● **Text section**

- - - - - - -

Meet the surreal numbers (by Jim Simons) is 39 pages long. The internet is full of introductions to surreal numbers. Many contain the same essential insight can be found on Wikipedia's Surreal number. But Jim Simon's article contains useful insights that most authors neglect to adequately cover. His discussion of ordinal numbers begins with this introduction:

Just as we don’t need much set theory, we don’t need to know much about ordinals, but it is helpful to know a little. Ordinals extend the idea of counting into the infinite in the simplest way imaginable: just keep on counting. So we start with the natural numbers: 0, 1, 2, 3, 4, . . ., but we don’t stop there, we keep on with a new number called ω, then ω + 1, ω + 2, ω + 3 and so on. After all those we come to ω + ω = ω·2. Carrying on we come to ω·3, ω·4 etc and so on to ω² . Carrying on past things like ω ²·7 + ω·42 + 1, we’ll come to ω³ , ω⁴ and so on to ω^ω , and this is just the beginning. To see a bit more clearly where this is heading, we’ll look at von Neumann’s construction of the ordinals.

The Simplicity Theorem. (If) x is a number, and z is a number with the earliest possible birthday that lies strictly between the left and right options of x, then x = z

I find this easier to understand than the what appears in Wikipedia:Surreal number.

A Short Guide to Hackenbush is 25 pages long. It will give insight as to what inspired the invention of surreal numbers. It turns out that the surreal numbers are inspired by an effort to attach a value to a game, not unlike go or chess, but some peculiarities that make it easy to attach a rational number that predicts how the game will end if both sides play flawlessly. Non-negative values correspond to games where the person who moves first will lose, and the magnitude (absolute value) tells us something about the margin or victory. A value of zero corresponds to a position where the loser is the person whose turn it is to move (ties are impossible in red-blue hackenbush.) For those who love math as a beautiful tool for solving real-life problems, this application to game theory is the most likely way to make surreal numbers seem "useful".

numbers – Andi Fugard presents a slightly different picture of ω/2. The image to the right is from the Wikipedia article, and I am confused by the tree diagram starting at ω. Compare the image to the right with this image. All the dyadic (real) numbers are placed on a tree formation where each parent has two children. They display two types of infinite series:

1. The positive and negative integers are exterior elements and grow as
   Template:Spaces{1, 2, 3,...}.
2. Interior dyadics cut as fractions that get smaller, for example as
   Template:Spaces{ ½, ¼, ⅛, ...}.

- - - - - - -

● **Goals**
- 1) Name every game the surreal numbers page mentions.
- 2) Return the part of the surreal numbers page starting with "The Simplicity Theorem." and going on through "in Wikipedia:Surreal number.", copied word for word.
The material that comes after this point is separate from the surreal numbers page.

● **Given material**
- - - - - - -

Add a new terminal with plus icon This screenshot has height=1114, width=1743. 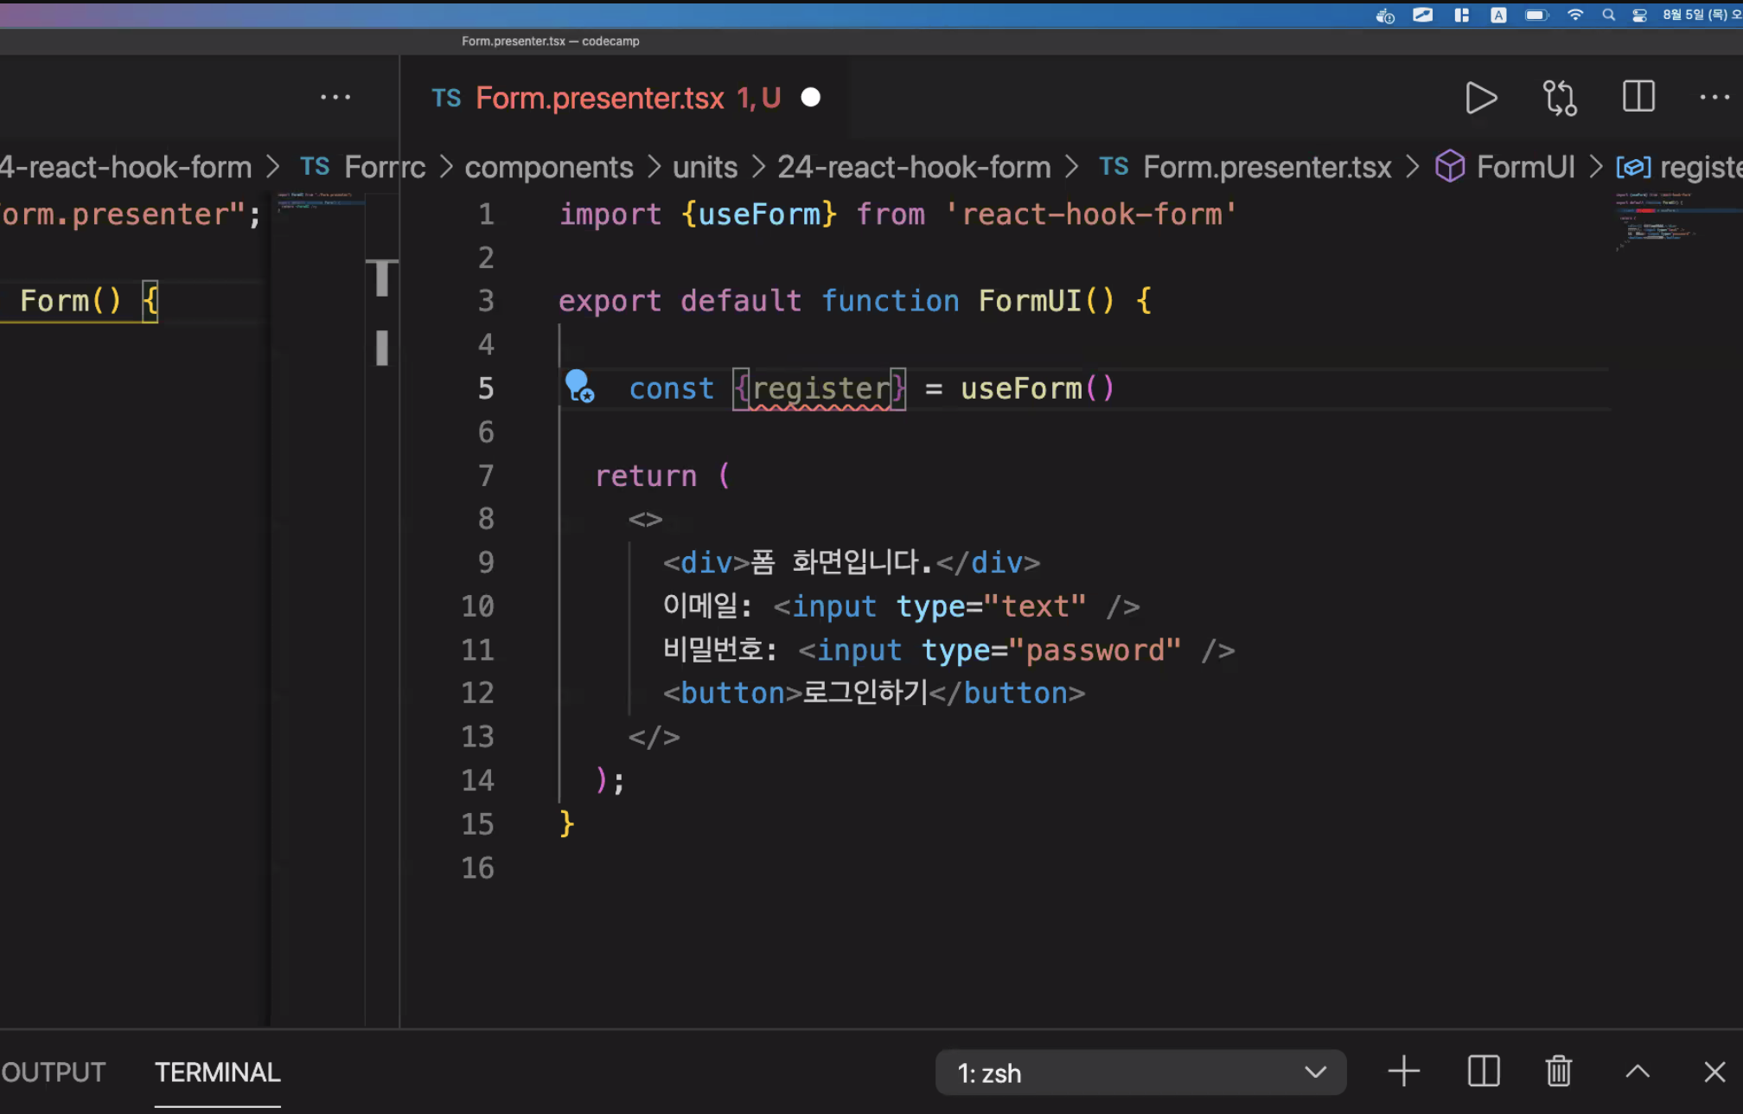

- - - - - - -

● **Problem solutions**
- 1) go, chess, red-blue hackenbush

- 2)
The Simplicity Theorem. (If) x is a number, and z is a number with the earliest possible birthday that lies strictly between the left and right options of x, then x = z

I find this easier to understand than the what appears in Wikipedia:Surreal number.